Global warming hysteria is not based on observation–the Earth’s atmosphere is not warming significantly–but, rather, on computer models. Of course, a computer model will do more or less what its designer tells it to, and the fact that the alarmists’ models do not predict global temperatures accurately has somehow failed to dent the religious faith of those who believe in catastrophic anthropogenic global warming.

The Science and Environmental Policy Project’s The Week That Was highlights the critical importance of clouds, and our utter ignorance of how they work:

On her web site, Judith Curry bring up a translated interview with Bjorn Stevens of the Hamburg Max Planck Institute for Meteorology. He brings up many of the problems with the Climate Establishment, such as:

* Global warming forecasts are still surprisingly inaccurate.

* “Climate sensitivity” [is largely unknown].
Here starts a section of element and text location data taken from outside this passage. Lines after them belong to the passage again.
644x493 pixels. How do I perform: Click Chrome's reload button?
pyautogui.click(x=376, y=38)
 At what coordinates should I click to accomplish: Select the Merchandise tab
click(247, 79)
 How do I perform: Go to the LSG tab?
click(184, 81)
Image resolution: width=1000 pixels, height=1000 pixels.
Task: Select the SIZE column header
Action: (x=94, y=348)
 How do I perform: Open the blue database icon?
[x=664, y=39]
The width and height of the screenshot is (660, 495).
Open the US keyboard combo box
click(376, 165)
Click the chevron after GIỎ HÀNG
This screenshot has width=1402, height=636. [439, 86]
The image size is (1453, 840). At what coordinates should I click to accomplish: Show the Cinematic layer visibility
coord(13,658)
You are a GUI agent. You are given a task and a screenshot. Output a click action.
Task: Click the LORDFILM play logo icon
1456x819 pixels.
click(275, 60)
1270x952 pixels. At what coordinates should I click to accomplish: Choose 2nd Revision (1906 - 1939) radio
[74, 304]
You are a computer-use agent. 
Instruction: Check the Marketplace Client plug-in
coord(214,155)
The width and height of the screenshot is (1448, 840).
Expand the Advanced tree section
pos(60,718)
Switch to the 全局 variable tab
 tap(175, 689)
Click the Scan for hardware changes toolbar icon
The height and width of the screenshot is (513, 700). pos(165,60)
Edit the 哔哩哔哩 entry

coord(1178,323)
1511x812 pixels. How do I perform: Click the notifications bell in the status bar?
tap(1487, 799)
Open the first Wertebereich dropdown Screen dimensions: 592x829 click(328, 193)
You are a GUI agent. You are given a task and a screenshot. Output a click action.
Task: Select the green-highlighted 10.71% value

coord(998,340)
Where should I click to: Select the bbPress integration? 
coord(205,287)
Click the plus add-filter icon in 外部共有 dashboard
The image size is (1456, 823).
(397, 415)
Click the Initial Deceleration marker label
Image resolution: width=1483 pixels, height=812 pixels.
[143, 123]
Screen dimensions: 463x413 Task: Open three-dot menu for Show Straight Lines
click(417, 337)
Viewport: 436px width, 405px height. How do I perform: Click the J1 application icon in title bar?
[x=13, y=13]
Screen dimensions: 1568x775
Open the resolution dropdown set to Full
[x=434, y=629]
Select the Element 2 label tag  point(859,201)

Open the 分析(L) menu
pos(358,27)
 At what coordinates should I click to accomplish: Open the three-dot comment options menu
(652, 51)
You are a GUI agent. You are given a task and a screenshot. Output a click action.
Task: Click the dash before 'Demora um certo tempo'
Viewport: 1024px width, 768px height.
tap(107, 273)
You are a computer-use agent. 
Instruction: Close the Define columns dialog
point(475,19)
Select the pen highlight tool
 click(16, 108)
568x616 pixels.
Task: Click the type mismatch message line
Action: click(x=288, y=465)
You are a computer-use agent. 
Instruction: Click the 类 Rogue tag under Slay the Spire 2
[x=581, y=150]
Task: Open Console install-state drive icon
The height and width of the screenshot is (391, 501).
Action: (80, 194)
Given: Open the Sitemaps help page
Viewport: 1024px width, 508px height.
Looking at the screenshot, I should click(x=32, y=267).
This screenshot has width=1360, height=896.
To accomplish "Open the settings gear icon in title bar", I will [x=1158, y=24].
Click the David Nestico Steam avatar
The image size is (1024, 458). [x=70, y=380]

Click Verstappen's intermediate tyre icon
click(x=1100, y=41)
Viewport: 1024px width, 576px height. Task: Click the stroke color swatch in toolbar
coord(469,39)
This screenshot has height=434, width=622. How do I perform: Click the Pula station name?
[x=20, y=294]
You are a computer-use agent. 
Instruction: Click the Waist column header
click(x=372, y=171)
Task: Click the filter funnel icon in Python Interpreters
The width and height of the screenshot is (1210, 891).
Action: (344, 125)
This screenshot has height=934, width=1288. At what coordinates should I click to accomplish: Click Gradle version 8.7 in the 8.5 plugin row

* “Back in the 1970s, it was determined using primitive computer models. The researchers
came to the conclusion that their value is likely somewhere between 1.5 and 4.5 degrees.

* “This result has not changed until today, about 40 years later. And that’s exactly the
problem.”

The failure to advance knowledge over 40 years is despite enormous increases in computational power of computers and tens of billions spent on “climate science.”

The difficulties he and his fellow researchers face can be summed up in one word: clouds. The mountains of water vapor slowly moving across the sky are the bane of all climate researchers.

First of all, it is the enormous diversity of its manifestations that makes clouds so unpredictable. Each of these types of clouds has a different effect on the climate. And above all: they have a strong effect.

Simulating natural processes in the computer is always particularly sensitive when small causes produce great effects. For no other factor in the climatic events, this is as true as for the clouds. If the fractional coverage of low-level clouds fell by only four percentage points, it would suddenly be two degrees warmer worldwide. The overall temperature effect, which was considered just acceptable in the Paris Agreement, is thus caused by four percentage points of clouds – no wonder that binding predictions are not easy to make.

In addition, the formation of clouds depends heavily on the local conditions. But even the most modern climate models, which indeed map the entire planet, are still blind to such small-scale processes.

It would be ridiculous to base economic policies on models that can’t predict atmospheric temperatures, and don’t even attempt to take into account such critically important factors as cloud formation.